### Task directions:
Exactly reproduce the lines from the one holding "The height and" through the end of the records, including both boundary lines but no pictures.

### Records from a dataset:
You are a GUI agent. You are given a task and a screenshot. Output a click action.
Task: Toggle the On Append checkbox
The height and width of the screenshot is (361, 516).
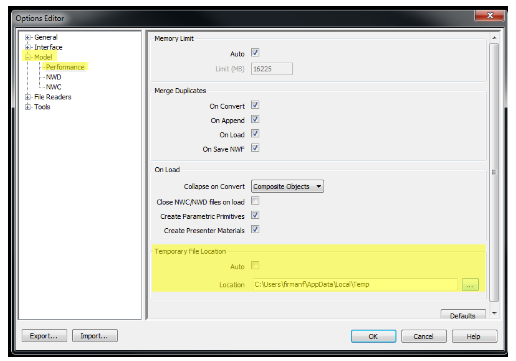tap(255, 119)
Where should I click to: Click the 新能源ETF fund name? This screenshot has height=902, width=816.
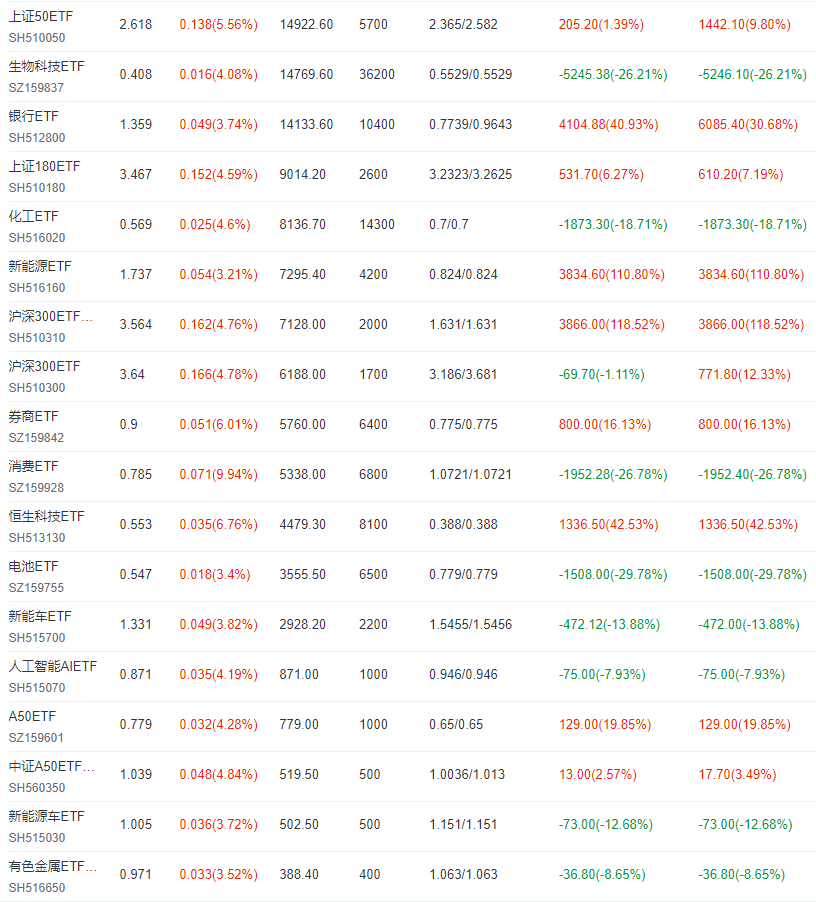[x=40, y=267]
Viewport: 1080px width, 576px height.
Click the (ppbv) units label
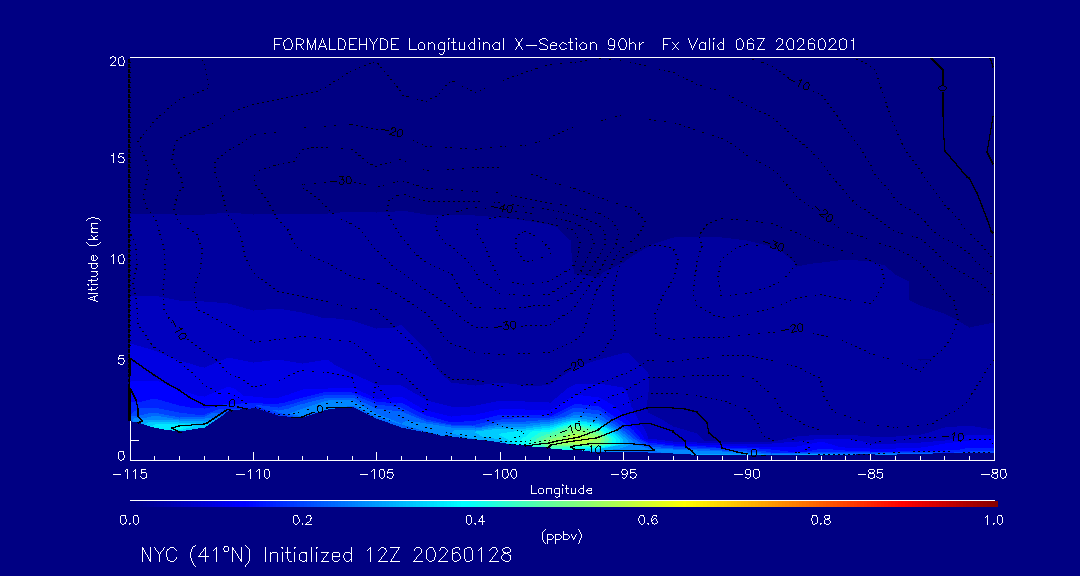[x=561, y=536]
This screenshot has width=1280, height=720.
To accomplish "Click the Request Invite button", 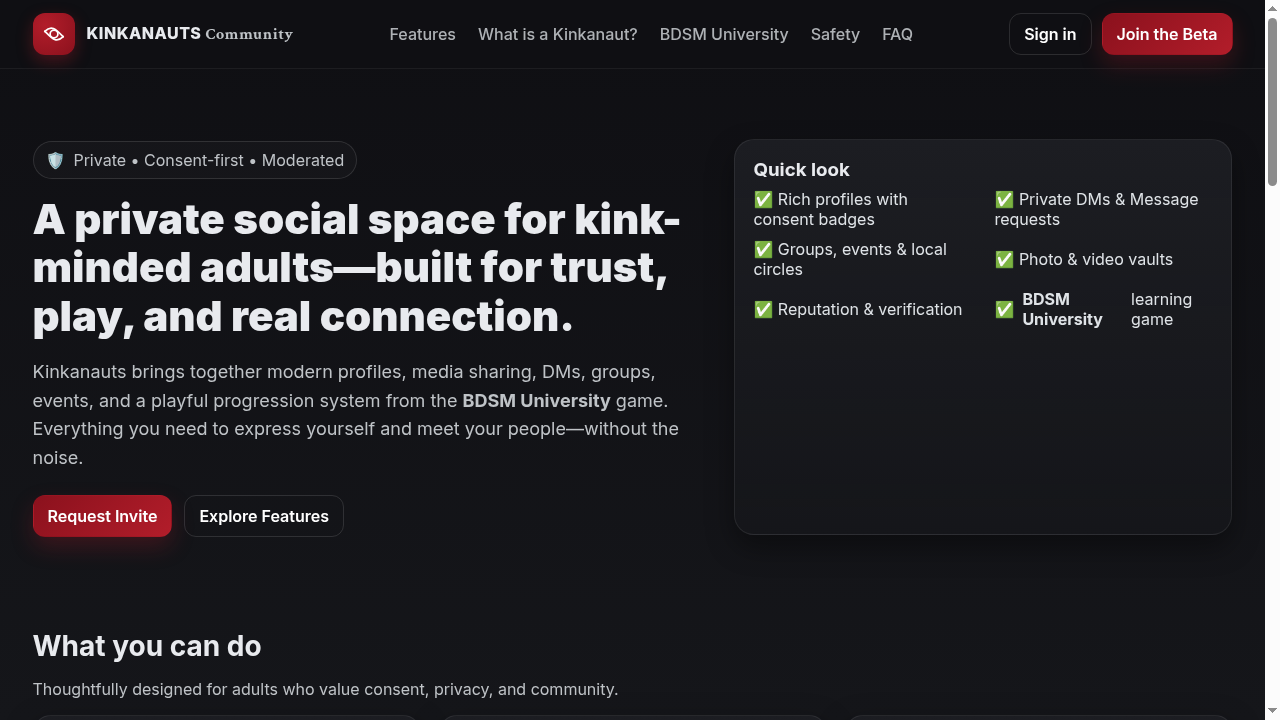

### Answer area:
The height and width of the screenshot is (361, 516).
tap(255, 119)
Where should I click to: Click the 新能源ETF fund name? This screenshot has height=902, width=816.
[x=40, y=267]
Viewport: 1080px width, 576px height.
Click the (ppbv) units label
[x=561, y=536]
This screenshot has width=1280, height=720.
To accomplish "Click the Request Invite button", 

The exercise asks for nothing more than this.